Microsoft’s decision to bundle its new Kinect sensor with every Xbox One may be a major factor in the console's $499 sticker price, but it does give developers the freedom to experiment safe in the knowledge that the peripheral’s adoption won’t be a problem. And experimentation is exactly what you get with D4, an Xbox One exclusive that’s been demonstrated in action for the first time at Tokyo Game Show 2013.
D4, which stands for "Dark Dreams Don’t Die," is a murder mystery that shares a little DNA with the previous game from director Hidetaka "Swery" Suehiro. Deadly Premonition was a cult hit on Xbox 360 and PlayStation 3 despite — or perhaps because of — its shaky graphics, amateurish voice acting, and Twin Peaks-esque atmosphere. D4, Swery’s current project, is another TV show-inspired adventure with questionable production values, but the similarities largely end there.
From the demonstration given to me by Swery at TGS, D4 is best understood as an adventure game that exploits the increased fidelity of the new Kinect sensor for a unique control scheme. Players move their arm to point at objects on screen in a way that Xbox 360 Kinect users will be familiar with, but since the new Kinect can detect finer hand movements, it's possible to "grab" things of interest by closing a fist. Cursor movement in general seems much more responsive than anything I've seen on the original Kinect.

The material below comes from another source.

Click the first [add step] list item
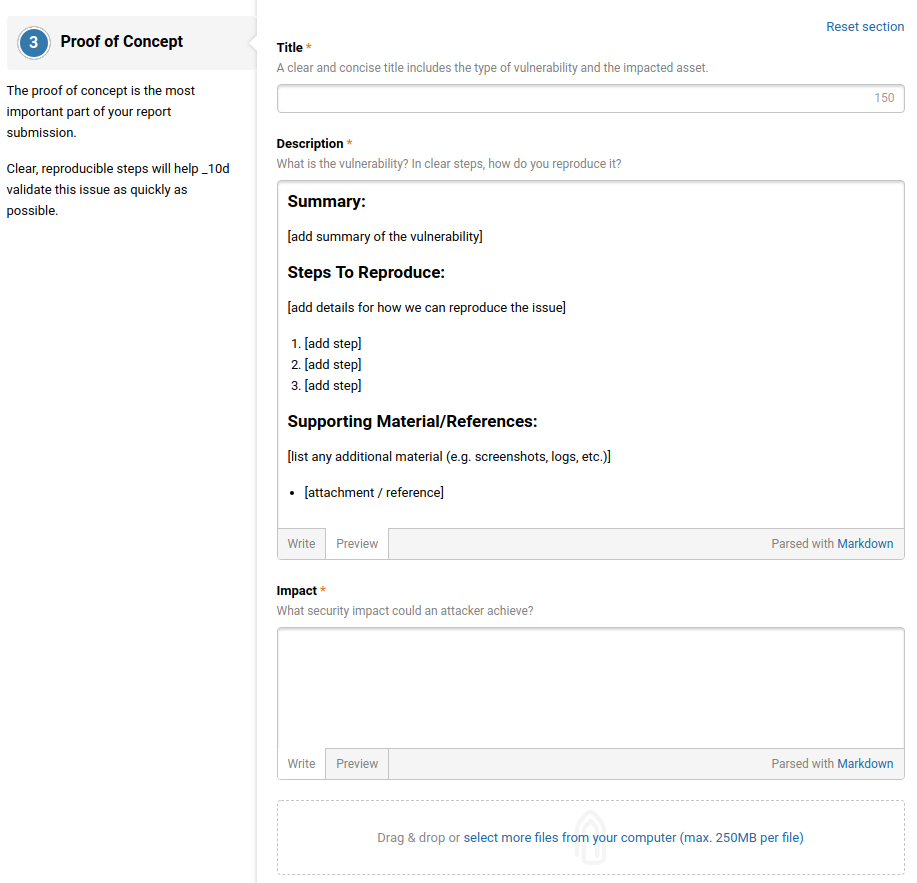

The closest comparison is 'Heavy Rain'
Action scenes are handled as quick-time events signaled by arrows on the screen, but they often have a more tangible connection to the character's movements than typically seen in other games. The closest comparison is Heavy Rain, which used a traditional controller to similar effect, but D4's physical element could make it much more involving despite both games' limited interaction. It's the difference between opening doors with your hand and making a similar movement on an analog stick.
D4's style is undeniably striking
Where D4 further differs from Heavy Rain is in its presentation and tone, which appears to be as far removed from a melancholy French drama as possible. You wouldn't necessarily pick D4 out as a next-generation console title from looking at it, and Swery's team evidently hasn't seen the need to invest in better voice actors, but the game's style is undeniably striking — the bold colors, flat shading, and thick outlines call to mind Richard Linklater’s rotoscoped thriller A Scanner Darkly. And, while the plot starts out reasonably rooted to the ground — your character is attempting to solve his wife’s murder with the letter "D" as his only clue — it quickly descends into comic book farce every bit as surreal as Deadly Premonition. One memorable scene in the demonstration saw the player fend off baseball attacks from a drug dealer using a fashion designer’s mannequin as a bat. Of course, this was all triggered by physically adopting the pose of a batter on the plate, which the Kinect recognized instantly.
Entertaining as these Kinect-powered action scenes appear, they won’t be for everyone. But those who found the previous generation of Microsoft’s sensor technology disappointing may take to the Xbox One’s implementation a little easier. Even D4's high-octane action scenes are possible to control sitting down, thanks to the new Kinect's improved skeletal recognition, and Swery says the game will also be playable with a regular controller. You probably won't want to do that, though — as someone who owns a Kinect and has found little use for it, I thought D4 looked like a blast. It might not be the deepest next-gen experience out there, but that likely won't matter to many if the controls work and the plot is as endearingly bizarre as Deadly Premonition.
'D4' could be the first reason for hardcore gamers to take an interest in the new Kinect
D4 will be released in episodic form, with each chunk containing about two hours of story content; Swery says his team at Access Games doesn't yet know how many will be produced, or when the first will come out. Still, D4 is a welcome breath of fresh air in the Xbox One's lineup, and — maybe more importantly — could be the first reason for hardcore gamers to take an interest in the new Kinect, which has seen precious little in the way of announced software support. Will they decide it justifies the $100 premium that Microsoft's console carries over the PlayStation 4? That's harder to predict.